16 de novembro de 2019

Wolfe: Fire In My Mouth (Decca, 2019)


Não, não há aqui Montéquios e Capuletos. Mas há Malteses e Caputos, Maiales e Carusos, Meyers, Maxes e Cohens. (Dir-se-ia uma reação à famosa frase de Maria Remarque: “A morte de um é uma tragédia, a de milhões, estatística.”) De modo crucial, há vários Bernsteins. Três, para ser exato – Morris Bernstein, Jacob Bernstein e Essie Bernstein. Por isso, sim, no terceiro andamento deste “Fire in my Mouth”, quando se escutam as aspirações dessa gente toda – “Quero falar como uma americana// Cantar como uma americana// Sonhar como uma americana”, repetem as 110 mulheres do Young People’s Chorus of New York City – é em ‘America’, de “West Side Story”, precisamente, que se pensa, e naquele refrão com castanholas no sotaque do “Eu gosto de estar na América/ OK, por mim, na América”. Ou melhor, pensa-se na adaptação do musical de Leonard Bernstein e Stephen Sondheim, inspirado em “Romeu e Julieta”, ao grande ecrã, quando, no mesmo número, o que se ouve é um incisivo: “A vida é boa na América/ Se fores branco na América.” Porque, na verdade, neste oratório, Julia Wolfe não concede um minuto, sequer, de ilusão às suas narradoras, e consequentemente à sua plateia, porventura receando que a semente da ignorância pudesse dar alento à esperança e tornando claro desde o início – ‘Immigration’, chamou ao primeiro andamento – que elas têm já o destino traçado.

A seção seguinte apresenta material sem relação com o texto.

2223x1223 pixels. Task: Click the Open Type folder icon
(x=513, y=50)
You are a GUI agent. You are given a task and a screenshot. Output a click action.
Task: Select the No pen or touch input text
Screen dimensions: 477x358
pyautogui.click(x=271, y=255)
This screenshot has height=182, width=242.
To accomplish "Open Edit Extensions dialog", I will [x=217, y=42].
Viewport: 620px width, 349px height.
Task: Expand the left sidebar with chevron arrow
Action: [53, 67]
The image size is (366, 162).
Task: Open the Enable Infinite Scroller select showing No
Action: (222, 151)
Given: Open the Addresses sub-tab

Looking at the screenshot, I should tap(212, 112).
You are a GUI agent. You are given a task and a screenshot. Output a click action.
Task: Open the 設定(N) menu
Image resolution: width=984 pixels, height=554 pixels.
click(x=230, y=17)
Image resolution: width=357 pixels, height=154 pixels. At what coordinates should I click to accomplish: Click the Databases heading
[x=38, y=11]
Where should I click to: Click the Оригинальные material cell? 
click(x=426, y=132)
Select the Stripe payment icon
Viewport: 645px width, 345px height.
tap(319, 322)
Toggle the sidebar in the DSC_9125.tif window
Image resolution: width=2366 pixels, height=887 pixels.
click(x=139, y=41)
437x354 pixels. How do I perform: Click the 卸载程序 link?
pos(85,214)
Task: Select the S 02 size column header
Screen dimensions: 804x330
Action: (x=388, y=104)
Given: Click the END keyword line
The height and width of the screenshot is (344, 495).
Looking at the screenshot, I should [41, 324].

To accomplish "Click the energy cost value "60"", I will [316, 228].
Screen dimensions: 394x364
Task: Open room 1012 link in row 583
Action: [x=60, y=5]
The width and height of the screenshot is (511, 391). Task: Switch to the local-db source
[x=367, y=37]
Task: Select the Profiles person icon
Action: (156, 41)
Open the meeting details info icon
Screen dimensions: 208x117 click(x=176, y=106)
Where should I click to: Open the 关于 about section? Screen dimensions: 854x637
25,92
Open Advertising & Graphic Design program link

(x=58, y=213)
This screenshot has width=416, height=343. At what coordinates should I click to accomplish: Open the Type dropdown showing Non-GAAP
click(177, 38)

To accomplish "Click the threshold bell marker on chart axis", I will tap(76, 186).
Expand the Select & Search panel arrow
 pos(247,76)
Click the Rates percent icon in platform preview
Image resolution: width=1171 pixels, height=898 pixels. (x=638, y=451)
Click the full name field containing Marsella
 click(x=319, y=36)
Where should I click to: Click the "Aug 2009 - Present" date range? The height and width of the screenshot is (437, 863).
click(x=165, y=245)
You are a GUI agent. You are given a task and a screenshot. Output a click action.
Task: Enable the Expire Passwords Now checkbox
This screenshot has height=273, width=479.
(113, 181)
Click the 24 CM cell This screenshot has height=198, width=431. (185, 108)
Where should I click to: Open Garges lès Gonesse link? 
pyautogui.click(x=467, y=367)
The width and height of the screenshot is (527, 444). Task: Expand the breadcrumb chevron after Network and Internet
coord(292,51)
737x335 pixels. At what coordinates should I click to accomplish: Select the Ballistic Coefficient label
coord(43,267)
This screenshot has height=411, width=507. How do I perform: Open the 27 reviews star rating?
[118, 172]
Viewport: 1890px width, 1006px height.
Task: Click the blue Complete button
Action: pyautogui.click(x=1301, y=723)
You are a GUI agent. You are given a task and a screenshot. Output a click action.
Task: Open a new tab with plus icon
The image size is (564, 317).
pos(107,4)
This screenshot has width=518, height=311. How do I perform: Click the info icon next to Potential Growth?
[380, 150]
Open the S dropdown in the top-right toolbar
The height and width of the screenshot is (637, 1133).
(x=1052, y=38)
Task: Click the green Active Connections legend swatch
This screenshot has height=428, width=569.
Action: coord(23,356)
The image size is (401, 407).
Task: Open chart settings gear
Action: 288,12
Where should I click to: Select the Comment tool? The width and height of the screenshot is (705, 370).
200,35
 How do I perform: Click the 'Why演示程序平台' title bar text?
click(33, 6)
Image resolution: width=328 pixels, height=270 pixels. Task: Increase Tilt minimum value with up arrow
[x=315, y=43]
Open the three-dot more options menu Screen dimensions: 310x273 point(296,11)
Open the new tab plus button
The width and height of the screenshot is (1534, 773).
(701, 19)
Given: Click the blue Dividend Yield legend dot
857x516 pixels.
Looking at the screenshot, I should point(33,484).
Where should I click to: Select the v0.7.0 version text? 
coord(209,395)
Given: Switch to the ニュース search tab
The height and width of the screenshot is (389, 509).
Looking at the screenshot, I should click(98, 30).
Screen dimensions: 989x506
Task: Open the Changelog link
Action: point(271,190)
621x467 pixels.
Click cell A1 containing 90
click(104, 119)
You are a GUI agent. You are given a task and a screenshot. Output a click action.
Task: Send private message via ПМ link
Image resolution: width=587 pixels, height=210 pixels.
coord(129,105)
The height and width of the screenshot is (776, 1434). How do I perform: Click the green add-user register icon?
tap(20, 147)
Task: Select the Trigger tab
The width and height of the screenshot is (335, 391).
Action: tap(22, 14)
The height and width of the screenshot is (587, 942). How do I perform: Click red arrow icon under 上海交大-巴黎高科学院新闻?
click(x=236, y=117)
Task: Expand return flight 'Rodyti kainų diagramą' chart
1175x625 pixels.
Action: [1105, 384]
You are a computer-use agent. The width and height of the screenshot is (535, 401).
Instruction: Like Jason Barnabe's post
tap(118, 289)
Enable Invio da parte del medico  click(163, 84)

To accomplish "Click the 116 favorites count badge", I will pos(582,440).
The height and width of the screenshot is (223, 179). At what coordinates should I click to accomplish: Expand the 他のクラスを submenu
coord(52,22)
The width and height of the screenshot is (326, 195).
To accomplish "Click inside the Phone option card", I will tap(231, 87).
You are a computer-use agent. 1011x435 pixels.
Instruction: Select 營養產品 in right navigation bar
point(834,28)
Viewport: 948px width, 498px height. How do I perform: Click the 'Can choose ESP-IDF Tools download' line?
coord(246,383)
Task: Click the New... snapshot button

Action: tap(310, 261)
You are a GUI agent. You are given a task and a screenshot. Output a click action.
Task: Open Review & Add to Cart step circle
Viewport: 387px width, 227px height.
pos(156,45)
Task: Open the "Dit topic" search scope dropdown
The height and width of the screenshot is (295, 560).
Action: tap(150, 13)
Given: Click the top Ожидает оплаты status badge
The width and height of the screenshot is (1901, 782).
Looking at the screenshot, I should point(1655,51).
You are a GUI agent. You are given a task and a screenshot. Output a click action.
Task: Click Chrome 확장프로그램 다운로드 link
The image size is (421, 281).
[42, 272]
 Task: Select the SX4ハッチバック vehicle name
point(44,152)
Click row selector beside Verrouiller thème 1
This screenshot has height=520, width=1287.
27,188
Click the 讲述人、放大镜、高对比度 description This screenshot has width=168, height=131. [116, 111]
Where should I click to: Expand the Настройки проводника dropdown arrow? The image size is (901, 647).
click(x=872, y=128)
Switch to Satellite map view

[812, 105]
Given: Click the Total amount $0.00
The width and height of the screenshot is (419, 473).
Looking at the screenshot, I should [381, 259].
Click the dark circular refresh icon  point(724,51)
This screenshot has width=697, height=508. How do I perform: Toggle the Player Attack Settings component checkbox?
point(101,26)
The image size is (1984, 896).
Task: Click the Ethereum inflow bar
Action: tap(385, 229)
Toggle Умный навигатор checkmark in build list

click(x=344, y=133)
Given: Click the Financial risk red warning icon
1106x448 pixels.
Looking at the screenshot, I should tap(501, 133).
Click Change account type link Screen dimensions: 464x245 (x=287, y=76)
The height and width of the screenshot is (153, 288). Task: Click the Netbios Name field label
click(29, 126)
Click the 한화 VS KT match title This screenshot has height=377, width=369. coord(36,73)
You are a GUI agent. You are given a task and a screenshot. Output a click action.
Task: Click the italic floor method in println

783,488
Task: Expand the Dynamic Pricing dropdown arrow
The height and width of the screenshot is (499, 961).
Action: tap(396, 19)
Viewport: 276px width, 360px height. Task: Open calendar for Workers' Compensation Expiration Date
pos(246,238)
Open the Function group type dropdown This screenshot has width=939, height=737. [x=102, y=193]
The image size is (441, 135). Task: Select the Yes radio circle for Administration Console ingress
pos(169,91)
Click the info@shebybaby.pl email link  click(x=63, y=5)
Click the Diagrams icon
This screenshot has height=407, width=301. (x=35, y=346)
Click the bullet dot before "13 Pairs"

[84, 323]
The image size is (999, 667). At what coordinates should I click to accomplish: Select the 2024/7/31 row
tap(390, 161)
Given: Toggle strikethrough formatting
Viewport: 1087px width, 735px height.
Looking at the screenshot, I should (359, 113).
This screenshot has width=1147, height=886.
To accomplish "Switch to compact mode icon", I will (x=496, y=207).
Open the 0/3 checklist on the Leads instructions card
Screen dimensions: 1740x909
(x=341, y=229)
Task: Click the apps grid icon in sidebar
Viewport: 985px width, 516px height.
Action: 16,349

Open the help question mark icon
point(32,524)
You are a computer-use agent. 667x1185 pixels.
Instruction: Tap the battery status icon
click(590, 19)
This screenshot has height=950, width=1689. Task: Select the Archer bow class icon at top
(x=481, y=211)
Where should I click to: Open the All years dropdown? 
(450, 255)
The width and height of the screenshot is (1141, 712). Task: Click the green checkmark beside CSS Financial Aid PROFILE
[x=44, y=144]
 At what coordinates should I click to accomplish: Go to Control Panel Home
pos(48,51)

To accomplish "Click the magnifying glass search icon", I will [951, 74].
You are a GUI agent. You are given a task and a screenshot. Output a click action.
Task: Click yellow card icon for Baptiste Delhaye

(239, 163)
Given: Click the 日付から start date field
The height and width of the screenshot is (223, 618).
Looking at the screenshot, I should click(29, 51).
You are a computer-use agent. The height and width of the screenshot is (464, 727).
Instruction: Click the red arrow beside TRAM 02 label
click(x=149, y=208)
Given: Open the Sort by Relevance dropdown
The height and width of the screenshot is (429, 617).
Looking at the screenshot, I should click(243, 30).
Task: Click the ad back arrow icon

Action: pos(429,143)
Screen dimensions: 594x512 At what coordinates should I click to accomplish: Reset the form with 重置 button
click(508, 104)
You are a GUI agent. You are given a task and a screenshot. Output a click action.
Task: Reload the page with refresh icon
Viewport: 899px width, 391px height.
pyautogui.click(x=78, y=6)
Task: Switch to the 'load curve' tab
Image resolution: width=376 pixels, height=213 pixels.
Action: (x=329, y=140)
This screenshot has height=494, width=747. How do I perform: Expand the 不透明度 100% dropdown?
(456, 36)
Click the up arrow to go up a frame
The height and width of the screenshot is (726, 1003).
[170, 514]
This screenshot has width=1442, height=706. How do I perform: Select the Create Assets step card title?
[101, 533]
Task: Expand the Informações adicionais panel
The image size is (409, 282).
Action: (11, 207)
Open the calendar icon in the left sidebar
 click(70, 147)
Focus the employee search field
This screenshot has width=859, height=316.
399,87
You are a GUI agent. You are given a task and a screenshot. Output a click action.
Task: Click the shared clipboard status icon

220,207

No caso, o de virem a ser consumidas pelas chamas do incêndio que deflagrou a 25 de março de 1911 num edifício da baixa de Nova Iorque – sede de uma fábrica de manufatura têxtil, a Triangle Shirtwaist – e que tirou a vida a 146 pessoas, na sua maioria raparigas entre os 14 e os 23 anos, recém-chegadas da Europa de Leste e do sul de Itália. Aliás, em ‘Factory’, o segundo andamento, dá-se por um brilhante achado retórico, quando uma alienante cacofonia criada para simular o ruído fabril é envolvida por um lamento em ídiche, de um lado, e por uma tarantela, do outro – o atonalismo, tal como preconizado por Schoenberg, e o futurismo, como enunciado por Marinetti, presos num abraço fatal com a única música acessível às costureiras, que era aquela que tradicionalmente os seus pais cantavam. Como em “Mothers Shall Not Cry”, de Jonathan Harvey, ou “On the Transmigration of Souls”, de John Adams, quando, a fechar, são entoados os nomes de quem faleceu, é o nosso que parecemos ouvir, saído da boca do inferno.